Data for processing >>
◇ ◇ ◇ ◇

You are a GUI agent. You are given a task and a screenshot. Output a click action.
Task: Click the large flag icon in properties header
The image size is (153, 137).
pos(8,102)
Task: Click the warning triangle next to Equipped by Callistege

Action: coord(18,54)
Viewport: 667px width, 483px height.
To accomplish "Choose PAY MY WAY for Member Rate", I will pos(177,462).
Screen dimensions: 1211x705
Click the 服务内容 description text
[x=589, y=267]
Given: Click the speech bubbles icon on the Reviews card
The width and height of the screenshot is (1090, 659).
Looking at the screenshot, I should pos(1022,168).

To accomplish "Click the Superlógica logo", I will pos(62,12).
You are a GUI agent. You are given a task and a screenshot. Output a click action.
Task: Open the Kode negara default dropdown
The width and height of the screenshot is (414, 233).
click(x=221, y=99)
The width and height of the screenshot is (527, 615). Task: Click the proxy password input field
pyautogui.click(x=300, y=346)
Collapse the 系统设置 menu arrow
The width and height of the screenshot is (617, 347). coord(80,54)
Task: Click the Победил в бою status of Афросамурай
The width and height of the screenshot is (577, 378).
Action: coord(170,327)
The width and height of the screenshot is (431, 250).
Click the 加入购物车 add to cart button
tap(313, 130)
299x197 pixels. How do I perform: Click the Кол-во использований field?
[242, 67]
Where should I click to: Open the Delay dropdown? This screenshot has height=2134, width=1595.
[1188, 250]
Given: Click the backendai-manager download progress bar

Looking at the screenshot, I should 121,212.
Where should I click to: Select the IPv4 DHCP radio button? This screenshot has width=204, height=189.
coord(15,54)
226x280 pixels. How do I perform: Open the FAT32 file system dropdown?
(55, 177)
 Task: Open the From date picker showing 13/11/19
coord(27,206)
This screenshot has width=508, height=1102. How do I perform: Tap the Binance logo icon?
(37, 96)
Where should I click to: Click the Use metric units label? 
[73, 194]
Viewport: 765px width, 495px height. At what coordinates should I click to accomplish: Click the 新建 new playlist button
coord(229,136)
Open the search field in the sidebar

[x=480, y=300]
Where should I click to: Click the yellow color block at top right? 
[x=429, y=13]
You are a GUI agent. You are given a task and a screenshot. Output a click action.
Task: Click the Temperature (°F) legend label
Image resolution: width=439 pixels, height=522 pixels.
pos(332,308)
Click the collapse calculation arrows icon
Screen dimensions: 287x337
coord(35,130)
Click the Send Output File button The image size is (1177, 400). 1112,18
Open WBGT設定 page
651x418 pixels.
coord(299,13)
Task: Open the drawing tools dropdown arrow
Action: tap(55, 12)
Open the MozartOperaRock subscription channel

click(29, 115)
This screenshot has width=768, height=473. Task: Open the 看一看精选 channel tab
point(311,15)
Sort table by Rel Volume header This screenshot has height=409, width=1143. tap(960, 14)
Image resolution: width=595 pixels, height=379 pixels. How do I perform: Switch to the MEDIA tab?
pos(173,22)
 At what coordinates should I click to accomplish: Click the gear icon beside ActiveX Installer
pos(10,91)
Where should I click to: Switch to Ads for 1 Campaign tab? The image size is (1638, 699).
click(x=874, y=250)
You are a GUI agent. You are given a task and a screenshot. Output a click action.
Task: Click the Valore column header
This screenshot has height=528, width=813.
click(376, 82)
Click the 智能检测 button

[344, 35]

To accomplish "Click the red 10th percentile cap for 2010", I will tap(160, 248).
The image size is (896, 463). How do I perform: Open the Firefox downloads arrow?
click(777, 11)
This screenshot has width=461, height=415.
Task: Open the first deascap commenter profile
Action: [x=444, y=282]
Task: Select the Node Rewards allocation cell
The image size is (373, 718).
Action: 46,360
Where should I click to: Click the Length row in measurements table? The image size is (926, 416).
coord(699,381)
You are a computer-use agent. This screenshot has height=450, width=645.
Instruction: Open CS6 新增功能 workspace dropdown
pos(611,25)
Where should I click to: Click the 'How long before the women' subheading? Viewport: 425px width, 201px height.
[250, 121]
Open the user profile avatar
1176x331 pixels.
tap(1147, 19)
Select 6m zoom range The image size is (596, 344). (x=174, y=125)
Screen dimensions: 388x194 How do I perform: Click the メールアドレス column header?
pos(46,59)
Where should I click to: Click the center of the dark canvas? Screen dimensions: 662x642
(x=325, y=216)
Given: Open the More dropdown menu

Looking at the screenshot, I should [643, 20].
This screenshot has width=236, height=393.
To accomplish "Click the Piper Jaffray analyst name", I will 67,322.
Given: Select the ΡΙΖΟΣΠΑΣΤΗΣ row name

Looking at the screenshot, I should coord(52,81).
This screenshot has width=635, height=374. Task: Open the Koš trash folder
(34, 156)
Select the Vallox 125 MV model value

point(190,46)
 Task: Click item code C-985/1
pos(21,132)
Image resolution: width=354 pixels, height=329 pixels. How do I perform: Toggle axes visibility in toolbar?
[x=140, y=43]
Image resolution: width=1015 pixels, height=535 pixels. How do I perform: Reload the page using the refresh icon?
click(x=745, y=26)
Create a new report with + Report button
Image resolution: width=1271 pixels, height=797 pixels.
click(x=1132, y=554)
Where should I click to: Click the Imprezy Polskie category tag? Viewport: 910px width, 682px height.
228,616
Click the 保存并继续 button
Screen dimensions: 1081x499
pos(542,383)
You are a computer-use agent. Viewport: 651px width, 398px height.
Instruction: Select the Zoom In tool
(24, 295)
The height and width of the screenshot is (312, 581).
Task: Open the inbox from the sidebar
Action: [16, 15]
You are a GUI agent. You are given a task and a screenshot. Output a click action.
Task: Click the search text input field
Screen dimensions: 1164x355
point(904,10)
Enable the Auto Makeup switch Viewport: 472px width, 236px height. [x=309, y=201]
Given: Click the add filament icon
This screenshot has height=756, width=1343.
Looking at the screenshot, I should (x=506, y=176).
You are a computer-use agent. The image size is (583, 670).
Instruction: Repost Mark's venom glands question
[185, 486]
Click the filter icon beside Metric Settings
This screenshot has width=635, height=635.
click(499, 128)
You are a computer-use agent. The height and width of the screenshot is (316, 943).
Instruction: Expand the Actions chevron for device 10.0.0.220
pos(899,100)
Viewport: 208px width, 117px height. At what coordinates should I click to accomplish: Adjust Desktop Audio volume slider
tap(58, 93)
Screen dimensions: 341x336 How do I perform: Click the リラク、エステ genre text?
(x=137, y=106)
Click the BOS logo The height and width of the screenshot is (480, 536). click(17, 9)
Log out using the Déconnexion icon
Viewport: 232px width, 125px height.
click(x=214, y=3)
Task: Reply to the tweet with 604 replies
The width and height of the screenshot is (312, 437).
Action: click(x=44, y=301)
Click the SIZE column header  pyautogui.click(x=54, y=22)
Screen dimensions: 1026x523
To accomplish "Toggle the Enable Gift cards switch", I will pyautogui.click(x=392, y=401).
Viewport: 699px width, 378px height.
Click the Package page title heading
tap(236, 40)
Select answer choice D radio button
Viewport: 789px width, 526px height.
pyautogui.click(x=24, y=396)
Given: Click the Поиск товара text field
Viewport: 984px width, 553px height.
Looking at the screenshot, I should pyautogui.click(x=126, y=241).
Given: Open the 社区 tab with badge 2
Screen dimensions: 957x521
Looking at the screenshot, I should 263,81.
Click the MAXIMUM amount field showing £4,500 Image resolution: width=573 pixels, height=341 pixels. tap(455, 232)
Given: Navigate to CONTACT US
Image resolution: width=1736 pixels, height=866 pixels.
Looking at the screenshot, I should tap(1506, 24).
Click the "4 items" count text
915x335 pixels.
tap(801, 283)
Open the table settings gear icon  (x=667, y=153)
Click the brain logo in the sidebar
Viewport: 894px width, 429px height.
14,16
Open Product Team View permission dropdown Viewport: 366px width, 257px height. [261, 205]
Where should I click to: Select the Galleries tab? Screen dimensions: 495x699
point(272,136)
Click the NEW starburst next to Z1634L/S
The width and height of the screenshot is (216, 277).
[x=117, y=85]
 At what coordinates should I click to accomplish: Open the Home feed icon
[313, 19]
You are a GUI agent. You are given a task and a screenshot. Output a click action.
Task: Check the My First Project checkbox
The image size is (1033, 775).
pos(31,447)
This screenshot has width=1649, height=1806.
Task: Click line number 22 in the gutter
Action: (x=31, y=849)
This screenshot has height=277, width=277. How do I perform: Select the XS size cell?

◇ ◇ ◇ ◇

Work instruction >> From the line holding "Where should I click to: Select the Galleries" to the last line of the records, quote each line exactly and add nothing.

Worked solution >>
Where should I click to: Select the Galleries tab? Screen dimensions: 495x699
point(272,136)
Click the NEW starburst next to Z1634L/S
The width and height of the screenshot is (216, 277).
[x=117, y=85]
 At what coordinates should I click to accomplish: Open the Home feed icon
[313, 19]
You are a GUI agent. You are given a task and a screenshot. Output a click action.
Task: Check the My First Project checkbox
The image size is (1033, 775).
pos(31,447)
This screenshot has width=1649, height=1806.
Task: Click line number 22 in the gutter
Action: (x=31, y=849)
This screenshot has height=277, width=277. How do I perform: Select the XS size cell?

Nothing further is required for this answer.